Aventuras sombrias funcionam em D&D?

Eu venho me fazendo essa pergunta a alguns anos, mas resolvi lançá-la a comunidade de jogadores, fazendo-a em dois grupos do Facebook.

As respostas, é claro, são diversas e refletem a falta de um consenso em relação ao tema, o que é normal, e remete ainda a velha discussão sobre se o sistema importa ou não.

Até o momento da publicação deste artigo, foram gerados 55 blocos de discussão nas respectivas comunidades que lancei o questionamento.

Existe um grupo que defende que o clima não depende do sistema de regras; outros apontam a utilização de uma ou de outra regra como a solução para tornar o jogo mais sombrio; enquanto outros ainda apontam cenários de campanha idealizados para o sistema de D&D (Ravenloft), como um caso de sucesso dessa proposta, e claro, as famosas regras caseiras e adaptações tão comuns em todas as mesas de RPG também são mencionadas.

Quando se associa D&D ao Ravenloft, as regras para medo, insanidade e loucura são repetidamente citadas, mas embora essas regras apareçam como opcionais no Dungeon Master’s Guide da quinta edição, não foram incorporadas à aclamada aventura Curse of Strahd, o que me causou estranheza, uma vez que esses elementos são tão icônicas do jogo quanto o próprio vampiro.

O contexto de criação de clima sombrio também é freqüentemente associado ao nível do poder dos personagens. E sejamos francos, como criar um clima sombrio, puxando para o terror, quando os personagens rivalizam em poder com os inimigos? É possível? Sem dúvida, mas exigirá mais do mestre e dos jogadores, que precisam entrar no clima e se comprometerem em manter a capa; mas como fazer com que o Príncipe Adam não se transforme em He-Man quando as coisas ficarem feias?

As alternativas também passam pela criação de atmosfera (músicas, props, etc.), bem como situações que beirem o escatológico, embora eu dispense esse último, principalmente pela enorme possibilidade de violar as expectativas e limitações de jogadores com os quais eu possa não ter muita familiaridade e correr o sério risco de disparar gatilhos indesejáveis.

Algumas opiniões mais contundentes, negam absolutamente a existência de qualquer relação entre sistema de regras e a ambientação, o que me faz pensar por que existem tantos sistemas, e como eles se propõe a certas propostas. Enfim!

A realidade que o próprio AD&D, quando lançou Ravenloft como um cenário de campanha em 1990, trouxe algumas regras, que não eram apresentadas no Player’s Handbook, para ajudar a fornecer o clima do jogo. Isso veio na forma de alterações nas classes de personagens, principalmente Paladinos, Rangers, Magos e Clérigos.

■ **Desafio 1**
De acordo com o texto sobre aventuras sombrias em D&D, em que ano o AD&D lançou Ravenloft como cenário de campanha?
■ **Desafio 2**
Copie do texto sobre aventuras sombrias em D&D o trecho que vai de "As respostas, é" até "importa ou não.".
■ **Desafio 3**
Dê continuidade ao texto sobre aventuras sombrias em D&D a partir da última frase apresentada.

■ **Trecho do material**
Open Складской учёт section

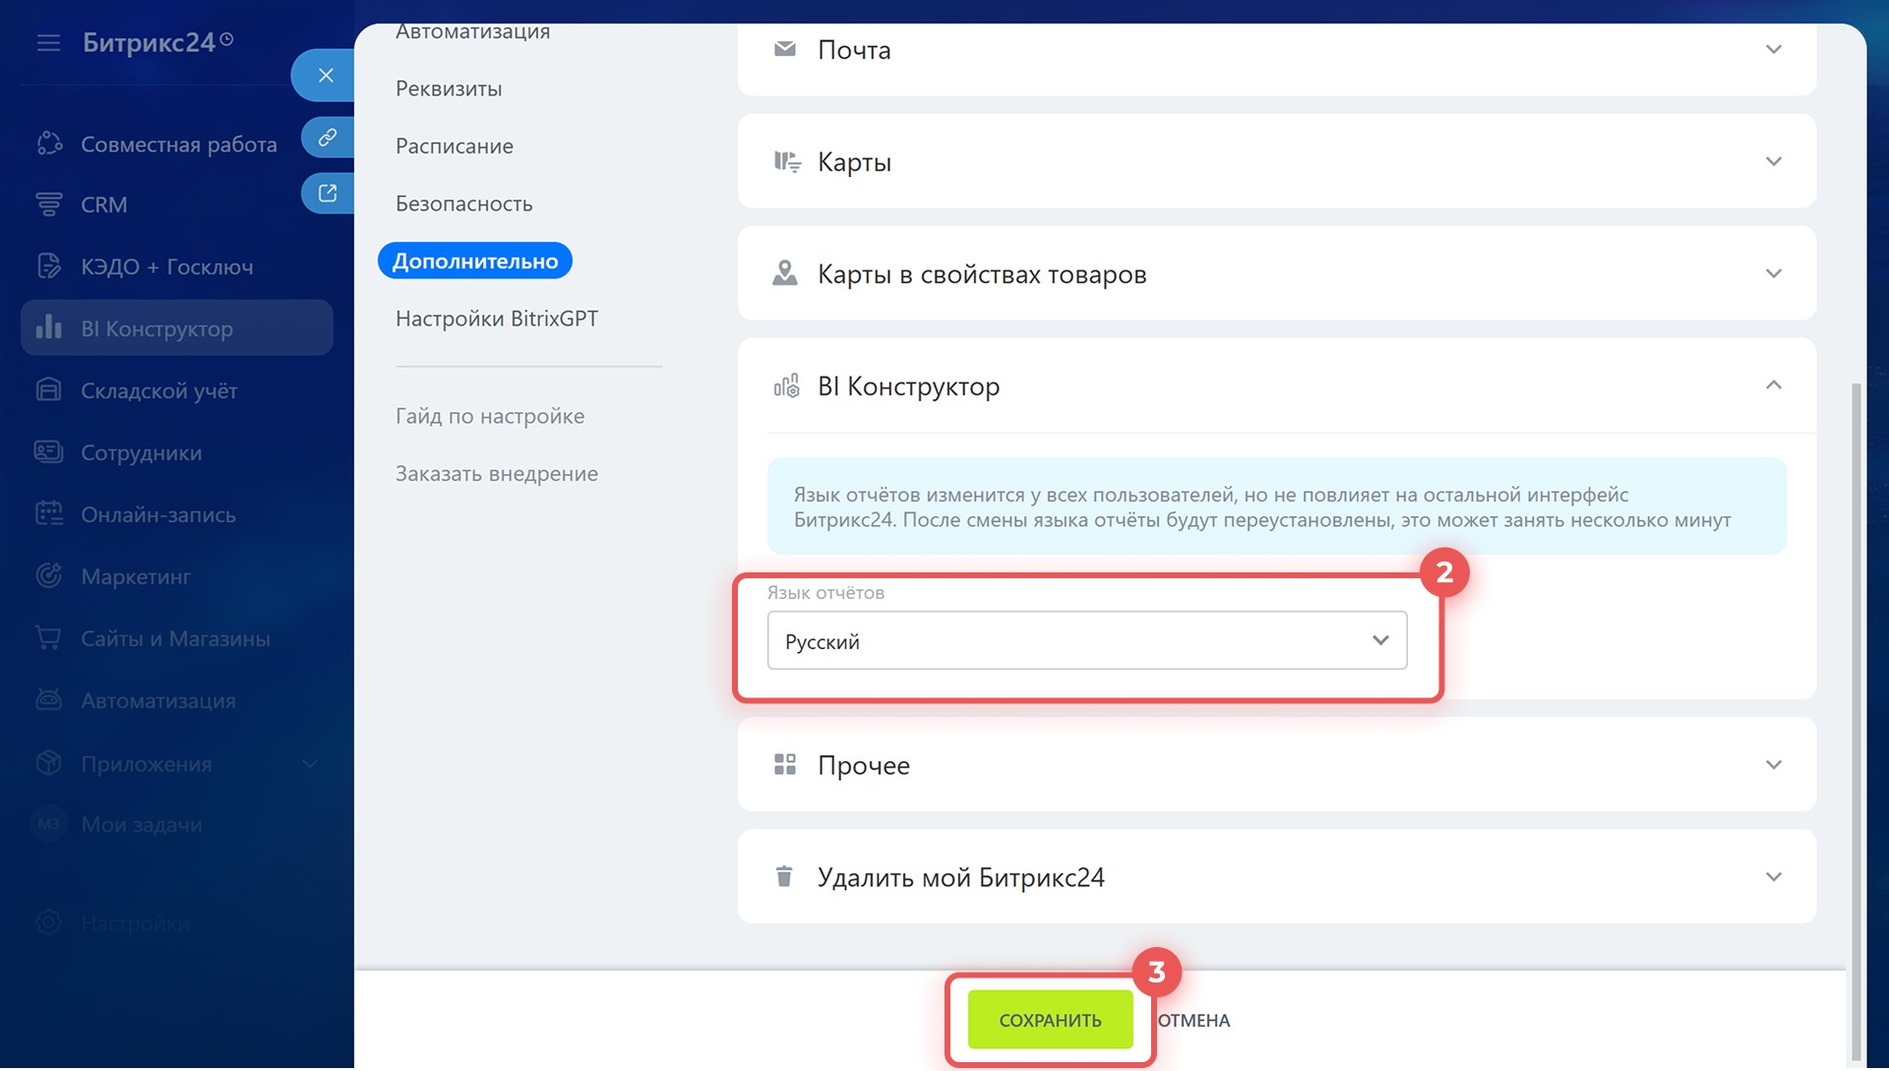pyautogui.click(x=158, y=390)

■ **Resposta 1**
Em 1990.

■ **Resposta 2**
As respostas, é claro, são diversas e refletem a falta de um consenso em relação ao tema, o que é normal, e remete ainda a velha discussão sobre se o sistema importa ou não.

■ **Resposta 3**
Além disso, haviam os Testes de Poder, que mediam os níveis de corrupção das personagens, concedendo alguns benefícios mecânicos, enquanto convidava-os a agirem de forma mais maligna, até que o seu personagem fosse perdido para as forças misteriosas de Ravenloft. Somando-se a isso, as regras para Medo e Horror, que podiam fazer com que as personagens largassem tudo que estivessem segurando e sair em disparada, fugindo o mais rápido possível do objeto de medo, aos casos mais graves, onde o horror paralisava a personagem, fazendo com que a mesma desenvolvesse até algumas aflições, como aversão, repulsão, dentre outros.

Quando a terceira edição de D&D foi lançada, Ravenloft também ganhou uma versão para o sistema de regras, com um bom número de títulos – e de muita qualidade, diga-se de passagem – também sendo lançados. Mas o problema de escalonamento do sistema (eu ainda considero isso um problema) preocupava até mesmo os autores.

Dito isto, se seus PJs começaram a encarar grupos de horrores com bocejos de tédio, você pode experimentar métodos para tornar o combate mais letal.

Ravenloft Dungeon Master’s Guide, p. 28. Tradução livre.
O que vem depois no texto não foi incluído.